COSA SI CHIEDE: Ricopia senza alcuna modifica il tratto di righe che va da quella contenente "Click the RSS Feeds icon" fino a quella contenente "click(x=62, y=449)", entrambe incluse.

RIGHE FORNITE:
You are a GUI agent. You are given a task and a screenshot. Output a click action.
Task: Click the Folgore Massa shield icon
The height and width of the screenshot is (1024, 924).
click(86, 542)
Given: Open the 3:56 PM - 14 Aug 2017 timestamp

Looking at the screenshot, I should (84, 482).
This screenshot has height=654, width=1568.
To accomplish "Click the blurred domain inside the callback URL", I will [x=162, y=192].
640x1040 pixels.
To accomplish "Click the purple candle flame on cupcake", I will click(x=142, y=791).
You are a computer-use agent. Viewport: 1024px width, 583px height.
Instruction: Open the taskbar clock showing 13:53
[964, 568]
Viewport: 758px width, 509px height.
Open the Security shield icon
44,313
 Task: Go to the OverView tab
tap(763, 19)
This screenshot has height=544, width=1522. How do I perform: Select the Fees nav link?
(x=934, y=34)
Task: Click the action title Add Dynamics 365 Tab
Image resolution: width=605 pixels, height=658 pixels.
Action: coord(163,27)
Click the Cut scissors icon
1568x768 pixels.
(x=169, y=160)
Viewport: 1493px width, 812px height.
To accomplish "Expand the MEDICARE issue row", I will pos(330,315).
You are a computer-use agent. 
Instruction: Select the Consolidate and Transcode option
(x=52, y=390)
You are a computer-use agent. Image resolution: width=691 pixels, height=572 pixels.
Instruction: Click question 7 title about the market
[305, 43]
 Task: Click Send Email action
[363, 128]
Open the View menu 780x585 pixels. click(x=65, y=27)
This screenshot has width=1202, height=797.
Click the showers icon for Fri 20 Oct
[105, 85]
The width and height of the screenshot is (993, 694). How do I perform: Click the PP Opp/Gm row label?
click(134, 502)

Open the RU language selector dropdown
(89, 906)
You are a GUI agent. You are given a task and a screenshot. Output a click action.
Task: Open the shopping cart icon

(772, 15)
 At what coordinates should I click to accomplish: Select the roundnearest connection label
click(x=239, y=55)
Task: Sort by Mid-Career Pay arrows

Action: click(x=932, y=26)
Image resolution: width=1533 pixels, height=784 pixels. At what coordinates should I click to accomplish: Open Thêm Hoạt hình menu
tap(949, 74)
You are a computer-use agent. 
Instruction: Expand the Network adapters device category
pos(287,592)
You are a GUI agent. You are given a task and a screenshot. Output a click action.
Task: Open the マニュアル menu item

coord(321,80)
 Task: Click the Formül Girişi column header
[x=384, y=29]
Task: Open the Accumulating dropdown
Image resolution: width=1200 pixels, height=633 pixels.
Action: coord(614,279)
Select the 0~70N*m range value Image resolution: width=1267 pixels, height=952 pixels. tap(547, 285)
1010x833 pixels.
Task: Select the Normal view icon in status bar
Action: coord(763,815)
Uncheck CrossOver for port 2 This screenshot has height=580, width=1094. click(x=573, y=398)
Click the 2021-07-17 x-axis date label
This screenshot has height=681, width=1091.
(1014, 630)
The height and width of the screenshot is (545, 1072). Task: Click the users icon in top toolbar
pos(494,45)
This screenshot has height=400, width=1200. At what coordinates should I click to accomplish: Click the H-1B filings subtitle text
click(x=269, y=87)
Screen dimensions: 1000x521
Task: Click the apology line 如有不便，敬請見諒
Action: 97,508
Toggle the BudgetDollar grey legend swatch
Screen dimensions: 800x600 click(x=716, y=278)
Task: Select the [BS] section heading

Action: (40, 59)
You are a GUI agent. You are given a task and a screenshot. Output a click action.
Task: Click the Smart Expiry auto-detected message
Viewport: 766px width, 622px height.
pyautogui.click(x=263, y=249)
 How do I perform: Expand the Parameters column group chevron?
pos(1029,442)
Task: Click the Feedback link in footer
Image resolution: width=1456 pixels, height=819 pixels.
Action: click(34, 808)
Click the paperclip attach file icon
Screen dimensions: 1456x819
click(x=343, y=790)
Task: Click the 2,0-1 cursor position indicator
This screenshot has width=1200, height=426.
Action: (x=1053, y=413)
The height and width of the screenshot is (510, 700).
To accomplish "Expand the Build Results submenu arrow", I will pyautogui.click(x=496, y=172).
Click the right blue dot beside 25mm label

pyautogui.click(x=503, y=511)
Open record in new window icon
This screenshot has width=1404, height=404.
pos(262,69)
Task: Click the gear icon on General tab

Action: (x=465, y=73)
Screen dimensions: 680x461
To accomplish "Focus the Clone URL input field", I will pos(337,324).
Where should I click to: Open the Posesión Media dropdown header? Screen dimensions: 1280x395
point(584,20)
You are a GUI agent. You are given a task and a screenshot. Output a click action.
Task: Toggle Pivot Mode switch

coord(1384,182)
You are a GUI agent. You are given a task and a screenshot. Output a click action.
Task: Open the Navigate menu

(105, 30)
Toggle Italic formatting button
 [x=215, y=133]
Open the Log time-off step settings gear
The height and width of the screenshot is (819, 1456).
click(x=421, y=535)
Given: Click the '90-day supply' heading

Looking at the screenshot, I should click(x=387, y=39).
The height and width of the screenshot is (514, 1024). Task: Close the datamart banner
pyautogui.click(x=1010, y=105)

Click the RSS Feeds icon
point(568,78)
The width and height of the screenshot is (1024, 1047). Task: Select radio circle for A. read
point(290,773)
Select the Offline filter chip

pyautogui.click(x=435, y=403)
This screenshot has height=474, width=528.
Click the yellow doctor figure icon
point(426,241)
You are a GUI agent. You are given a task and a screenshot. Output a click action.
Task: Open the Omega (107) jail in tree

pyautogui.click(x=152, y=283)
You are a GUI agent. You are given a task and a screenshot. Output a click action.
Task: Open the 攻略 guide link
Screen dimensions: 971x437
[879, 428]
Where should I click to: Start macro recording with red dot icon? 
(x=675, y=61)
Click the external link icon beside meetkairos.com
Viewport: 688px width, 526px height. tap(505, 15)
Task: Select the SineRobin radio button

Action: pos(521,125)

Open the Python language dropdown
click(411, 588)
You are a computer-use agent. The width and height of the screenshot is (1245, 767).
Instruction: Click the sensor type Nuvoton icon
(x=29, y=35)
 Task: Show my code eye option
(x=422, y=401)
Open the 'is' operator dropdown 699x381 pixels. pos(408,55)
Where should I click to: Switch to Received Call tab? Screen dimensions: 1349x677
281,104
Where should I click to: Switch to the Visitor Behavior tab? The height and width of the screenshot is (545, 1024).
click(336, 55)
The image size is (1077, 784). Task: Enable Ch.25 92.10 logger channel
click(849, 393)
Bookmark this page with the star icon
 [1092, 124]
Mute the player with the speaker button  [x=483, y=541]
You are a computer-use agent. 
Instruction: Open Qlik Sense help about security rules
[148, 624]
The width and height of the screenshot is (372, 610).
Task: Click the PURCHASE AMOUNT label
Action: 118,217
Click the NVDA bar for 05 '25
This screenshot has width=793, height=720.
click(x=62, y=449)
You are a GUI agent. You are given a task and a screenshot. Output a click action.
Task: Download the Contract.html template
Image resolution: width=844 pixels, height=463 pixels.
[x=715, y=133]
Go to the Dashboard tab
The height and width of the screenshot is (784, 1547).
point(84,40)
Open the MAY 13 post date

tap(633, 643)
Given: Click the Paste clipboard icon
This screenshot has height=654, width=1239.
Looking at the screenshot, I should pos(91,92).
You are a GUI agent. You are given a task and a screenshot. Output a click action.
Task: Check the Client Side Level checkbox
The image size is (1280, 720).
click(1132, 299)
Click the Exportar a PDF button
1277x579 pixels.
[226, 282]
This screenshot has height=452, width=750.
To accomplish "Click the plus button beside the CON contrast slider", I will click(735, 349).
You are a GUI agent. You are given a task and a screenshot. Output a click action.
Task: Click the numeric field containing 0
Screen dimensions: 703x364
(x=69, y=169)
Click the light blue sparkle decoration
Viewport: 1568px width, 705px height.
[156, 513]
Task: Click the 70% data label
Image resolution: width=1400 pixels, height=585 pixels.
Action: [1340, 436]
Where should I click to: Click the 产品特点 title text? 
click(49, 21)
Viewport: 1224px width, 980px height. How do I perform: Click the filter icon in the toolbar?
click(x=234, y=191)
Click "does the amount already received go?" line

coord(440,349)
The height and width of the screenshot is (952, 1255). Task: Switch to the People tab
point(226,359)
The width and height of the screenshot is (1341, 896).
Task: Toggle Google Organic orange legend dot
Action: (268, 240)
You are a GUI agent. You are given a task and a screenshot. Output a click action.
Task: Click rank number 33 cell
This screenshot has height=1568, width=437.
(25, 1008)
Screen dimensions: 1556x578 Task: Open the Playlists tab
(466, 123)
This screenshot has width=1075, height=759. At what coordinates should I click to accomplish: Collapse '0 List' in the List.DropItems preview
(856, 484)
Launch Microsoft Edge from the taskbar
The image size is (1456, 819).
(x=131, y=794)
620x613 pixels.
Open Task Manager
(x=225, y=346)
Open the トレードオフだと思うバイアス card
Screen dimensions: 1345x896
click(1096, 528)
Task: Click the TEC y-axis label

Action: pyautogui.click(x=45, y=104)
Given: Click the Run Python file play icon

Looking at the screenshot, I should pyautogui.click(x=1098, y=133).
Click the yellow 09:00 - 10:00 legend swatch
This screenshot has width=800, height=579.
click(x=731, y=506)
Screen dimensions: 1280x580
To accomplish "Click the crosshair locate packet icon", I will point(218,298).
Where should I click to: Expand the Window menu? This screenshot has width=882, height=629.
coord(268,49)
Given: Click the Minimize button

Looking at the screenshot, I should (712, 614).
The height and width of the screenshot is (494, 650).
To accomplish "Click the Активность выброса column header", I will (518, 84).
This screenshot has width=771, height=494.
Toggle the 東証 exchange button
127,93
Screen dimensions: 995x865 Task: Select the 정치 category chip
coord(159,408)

SOLUZIONE PROPOSTA:
Click the RSS Feeds icon
point(568,78)
The width and height of the screenshot is (1024, 1047). Task: Select radio circle for A. read
point(290,773)
Select the Offline filter chip

pyautogui.click(x=435, y=403)
This screenshot has height=474, width=528.
Click the yellow doctor figure icon
point(426,241)
You are a GUI agent. You are given a task and a screenshot. Output a click action.
Task: Open the Omega (107) jail in tree

pyautogui.click(x=152, y=283)
You are a GUI agent. You are given a task and a screenshot. Output a click action.
Task: Open the 攻略 guide link
Screen dimensions: 971x437
[879, 428]
Where should I click to: Start macro recording with red dot icon? 
(x=675, y=61)
Click the external link icon beside meetkairos.com
Viewport: 688px width, 526px height. tap(505, 15)
Task: Select the SineRobin radio button

Action: pos(521,125)

Open the Python language dropdown
click(411, 588)
You are a computer-use agent. The width and height of the screenshot is (1245, 767).
Instruction: Click the sensor type Nuvoton icon
(x=29, y=35)
 Task: Show my code eye option
(x=422, y=401)
Open the 'is' operator dropdown 699x381 pixels. pos(408,55)
Where should I click to: Switch to Received Call tab? Screen dimensions: 1349x677
281,104
Where should I click to: Switch to the Visitor Behavior tab? The height and width of the screenshot is (545, 1024).
click(336, 55)
The image size is (1077, 784). Task: Enable Ch.25 92.10 logger channel
click(849, 393)
Bookmark this page with the star icon
 [1092, 124]
Mute the player with the speaker button  [x=483, y=541]
You are a computer-use agent. 
Instruction: Open Qlik Sense help about security rules
[148, 624]
The width and height of the screenshot is (372, 610).
Task: Click the PURCHASE AMOUNT label
Action: 118,217
Click the NVDA bar for 05 '25
This screenshot has width=793, height=720.
click(x=62, y=449)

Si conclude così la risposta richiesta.